Primary- and secondary requirements
Order-related BOMs can be either primary or secondary. Primary BOMs produce finished products. Secondary BOMs are preceding production stages, the so-called semi-finished products. If these secondary requirements are to be manufactured order-based (not stock-based), then a production order contains both BOMs for the primary and the secondary requirements. In addition, these order-related BOMs are linked to each other by the retrograde BOM explosion, which is then referred to as "built to order" production. An order-related BOM is quasi a sub-order of a production order. If the following is referred to as an order-related BOM, then the sub-order is meant.
Built to order
The "built to order" production also has an effect on the automated process: materials or semi-finished products that have been manufactured with a production order so that they are used as a input-material in the subsequent order-related BOM cannot be used in other production orders as input-material. However, in stock-based production is this possible.
Batch production (process technology)
The production of a material that is produced from an order-related BOM can also be carried out batchwise (term from process technology and does not apply to discrete production). The order size is divided into smaller sub-quantities due to the limiting machine capacity. Each subset/batch is carried out through the production line in turn.

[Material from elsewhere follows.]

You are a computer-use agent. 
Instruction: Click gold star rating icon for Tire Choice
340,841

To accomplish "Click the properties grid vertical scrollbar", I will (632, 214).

A batch is usually given a lot number. However, several batches or the entire order-related BOM can also refer to the same lot if a more detailed level of detail is desired due to the batch tracing. Conversely, a batch can also create several lots (so-called "partial lots") if a high level of detail is required due to the batch tracing.
Delimitation of the terms Batch / Batch stock / Lot in Variobatch:
- The term batch is used as long as the product is in the production process (unfinished, production-oriented view).
- After the product has been manufactured and is stored we speak of a "Batch stock" (finished, material-management view). The smallest identifiable quantity of a batch in a storage bin is called Quant(um). Quants and batches, which can have economically different material numbers, but from a production-technical point of view have exactly the same characteristics are called Lots.
- The Lot is similar to a bracket that includes one or more batches. You use a lot to set the focus of batch tracing.